WORK TASK:
What you return must be an exact copy of the lines in the listing below between the line holding "640x466 pixels." and the line holding "Close the program elements side panel", inclusive, and nothing more.

GIVEN ENTRIES:

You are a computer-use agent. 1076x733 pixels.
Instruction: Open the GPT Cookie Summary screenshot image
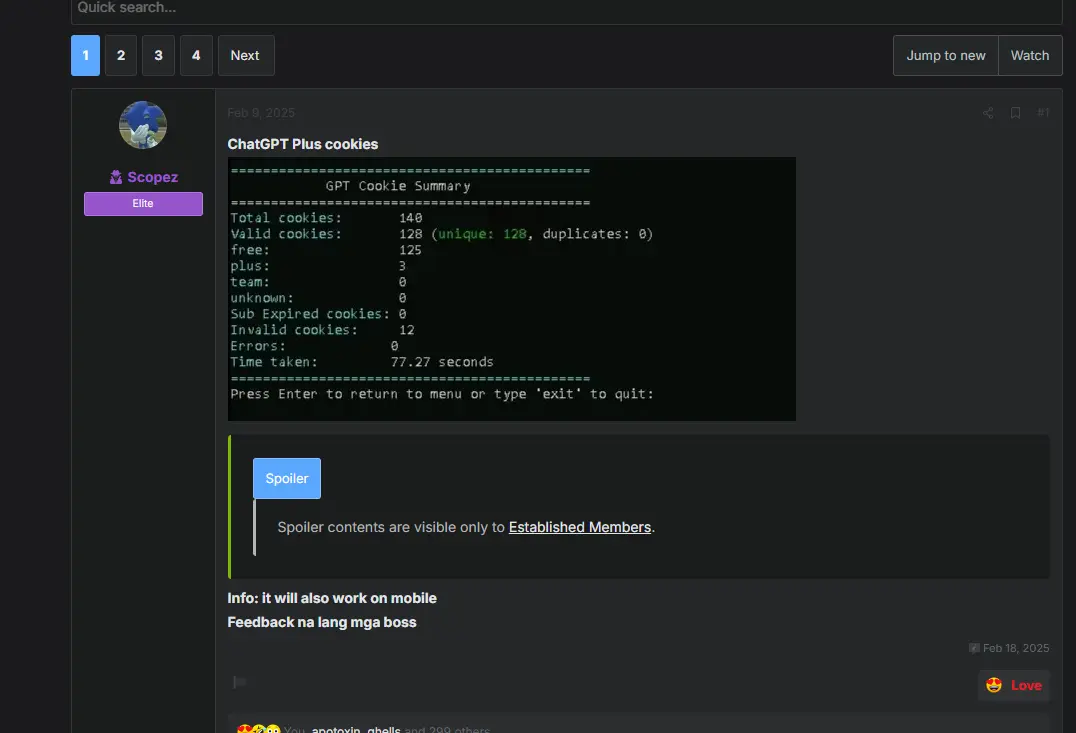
* * *
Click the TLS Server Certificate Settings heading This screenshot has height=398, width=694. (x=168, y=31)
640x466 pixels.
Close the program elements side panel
---
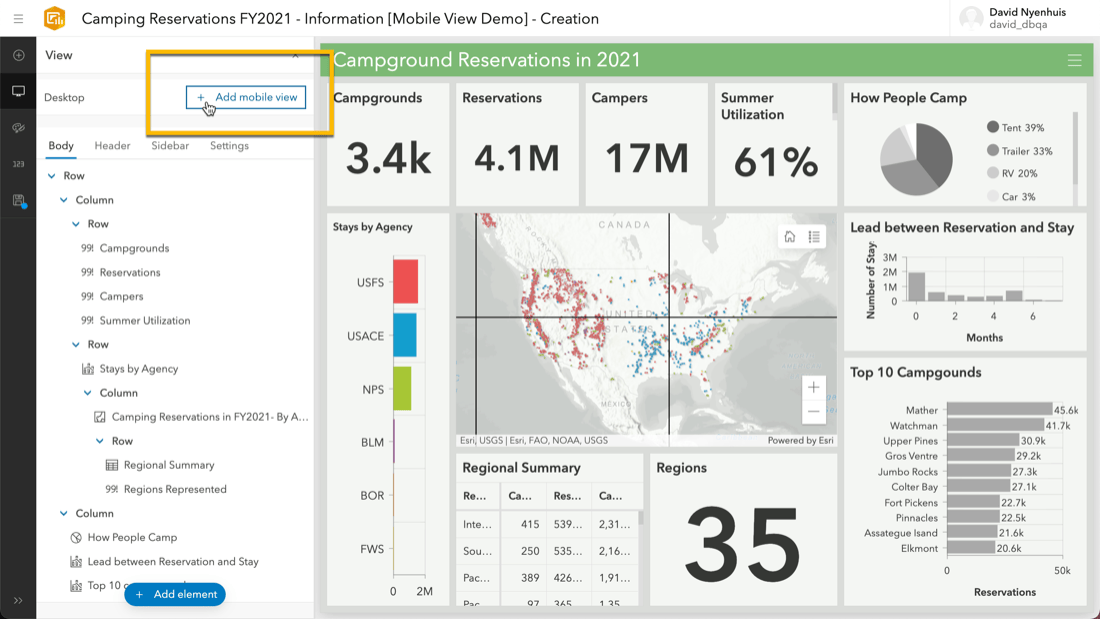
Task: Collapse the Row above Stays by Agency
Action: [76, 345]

TASK ANSWER:
640x466 pixels.
Close the program elements side panel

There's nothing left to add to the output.